■ Extrait de texte ■
------------
L’identité n’est pas une chose immuable. Elle est propre à chacun et se construit tout au long de l’existence. Comme l’explique si bien Amin Maalouf : « Ce qui fait que je suis moi-même et pas un autre, c’est que je suis ainsi à la lisière de deux pays, de deux ou trois langues, de plusieurs traditions culturelles. C’est précisément cela qui définit mon identité. Serais-je plus authentique si je m’amputais d’une partie de moi-même ? » L’identité d’Ursula Nowak Assaf s’est construite, pour sa part, au gré des fluctuations entre son Allemagne natale et son Liban de cœur.
Orientaliste avisée, son chemin va croiser par hasard celui de Youssef Assaf, professeur, poète, doctorant en théologie qui deviendra plus tard responsable du programme culturel de l’Institut Goethe au Liban. Ensemble, portés par les bras du destin, ils vont se vouer corps et âme à la philosophie, aux lettres et à la traduction, véhiculant un échange culturel constant entre l’Allemagne et le Liban. Youssef Assaf recevra d’ailleurs en 2005 le Bundesverdienstkreuz (ordre du Mérite de la République fédérale d’Allemagne) pour son travail intellectuel au sein du Goethe-Institut.
Bien qu’ils aient traduit bon nombre d’écrits de Mikhaïl Naïmé, Salah Labaky, Fouad Rafqa et bien d’autres, leur ouvrage le plus conséquent reste sans aucun doute la traduction de l’œuvre complète de Gebran Khalil Gebran de l’arabe à l’allemand qui aura grandement impacté le rayonnement culturel libanais en Allemagne. Leur travail acharné et leur grand dévouement auront permis la construction de nombreux ponts entre les cultures allemande et libanaise dont les fondations perdurent jusqu’à aujourd’hui. Près de 11 ans après le décès de Youssef, et toujours portée par la voix de l’Orient et par l’esprit de son mari, Ursula Assaf Nowak continue de publier de nouveaux écrits rappelant que si l’Allemagne l’a bercée et l’a fait vivre, le Liban quant à lui l’a fait grandir.
Quel a été votre premier contact avec l’Orient et l’orientalisme ?
Mon premier contact avec l’Orient a eu lieu à Paris. J’y ai rencontré beaucoup d’Orientaux à la Sorbonne avec qui je me suis liée d’amitié. Grâce à eux, j’ai pu découvrir la culture orientale sous toutes ses formes, et par la suite, j’ai pu rencontrer leurs familles et découvrir pleinement les coutumes orientales. Ce monde m’a fascinée car il ne ressemblait en rien à ce que j’avais connu en Allemagne dans la période de l’après-guerre. Une fois rentrée en Allemagne, j’ai rejoint l’Université de Fribourg qui enseignait l’orientalisme. Ainsi, j’ai pu étudier l’arabe, le persan et le turc en incluant l’histoire et la littérature de ces trois langues.
------------
■ Jeu de données ■

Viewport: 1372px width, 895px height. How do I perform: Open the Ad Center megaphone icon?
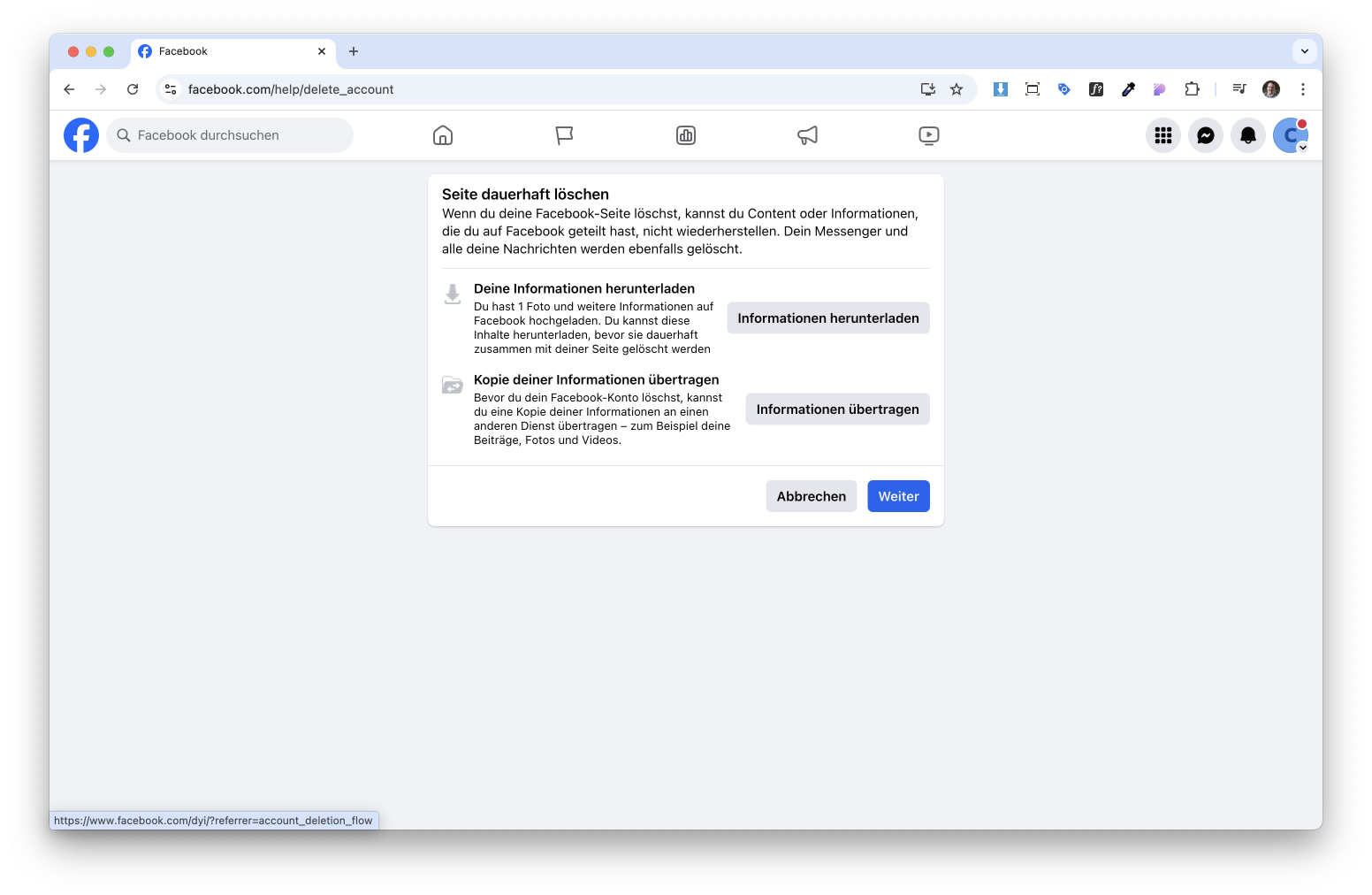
------------
■ Énoncé de l'exercice ■
D'après l'extrait consacré à Ursula Nowak Assaf, quelles langues a-t-elle étudiées à l'Université de Fribourg ?

■ Corrigé de l'exercice ■
L'arabe, le persan et le turc, ainsi que l'histoire et la littérature de ces trois langues.